J'aimerais enfin avoir un mot pour les proches aidants. Nous devons renforcer les mesures prises en leur faveur, pour aller vers la reconnaissance d'un vrai statut qui protège celles et ceux qui accompagnent et protègent un proche en situation de vulnérabilité. En plus de la simplification du congé et de l'allocation journalière qui vient d'être adoptée, nous devons améliorer les solutions de répit et concrétiser la prise en compte des deux semaines de congés.
Vous avez développé à la Croix-Rouge les expérimentations d'Ehpad hors les murs, Ehpad@dom. A-t-on les moyens de les généraliser sur tout le territoire ?
Les dispositifs renforcés d'accompagnement à domicile (Drad) ont été généralisés par la loi de financement de la Sécurité sociale 2022, dans le cadre des centres de ressources territoriaux pour personnes âgées au titre du volet 2 sur l'accompagnement renforcé à domicile. 50 centres de ressources territoriaux ont été programmés pour 2022, avec le lancement d'appels à candidatures en région.
Comment valoriser et redonner de l'attractivité aux métiers, à domicile comme en établissement ?
Je souhaite tout d'abord profiter de l'occasion qui m'est donnée pour remercier et assurer de mon soutien toutes les personnes travaillant dans le secteur du grand âge et de la perte d'autonomie. Je sais parfois leur désarroi et leur inquiétude face à un contexte difficile et à l'ensemble des préjugés injustement véhiculés sur le secteur. Je sais aussi l'effort incroyable et la mobilisation qui a été la leur lors des dernières vagues de chaleur. Dans ces métiers de l'humain, la vocation est une évidence. C'est le sentiment partagé par les personnels que j'ai pu rencontrer en Ehpad comme à domicile lors de mes déplacements.

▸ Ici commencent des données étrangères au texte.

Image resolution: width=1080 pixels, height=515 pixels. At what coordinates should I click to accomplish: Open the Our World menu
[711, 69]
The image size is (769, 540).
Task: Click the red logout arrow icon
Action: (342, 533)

Le plan d'attractivité initié en 2019 est en cours de déploiement. Une partie a déjà abouti notamment grâce à l'évolution de l'offre de formation, la revalorisation dans le cadre du Ségur de la santé et l'amélioration des conditions de travail. Nous avons également lancé une grande campagne de communication sur le recrutement et permis le déploiement de dispositifs expérimentaux de reconversion et de découverte des métiers du grand âge à l'échelle de 20 départements. Nous devons aller plus loin, en engageant des actions d'envergure sur le secteur du domicile pour faciliter l'indemnisation et l'organisation du travail, mais aussi en permettant à davantage de personnes de s'inscrire dans ces carrières par les modes d'accès les plus divers : alternance, service civique, formation courte et période de mise en situation professionnelle des demandeurs d'emploi. Je souhaite également engager l'ensemble des acteurs du secteur et les collectivités dans cette réflexion.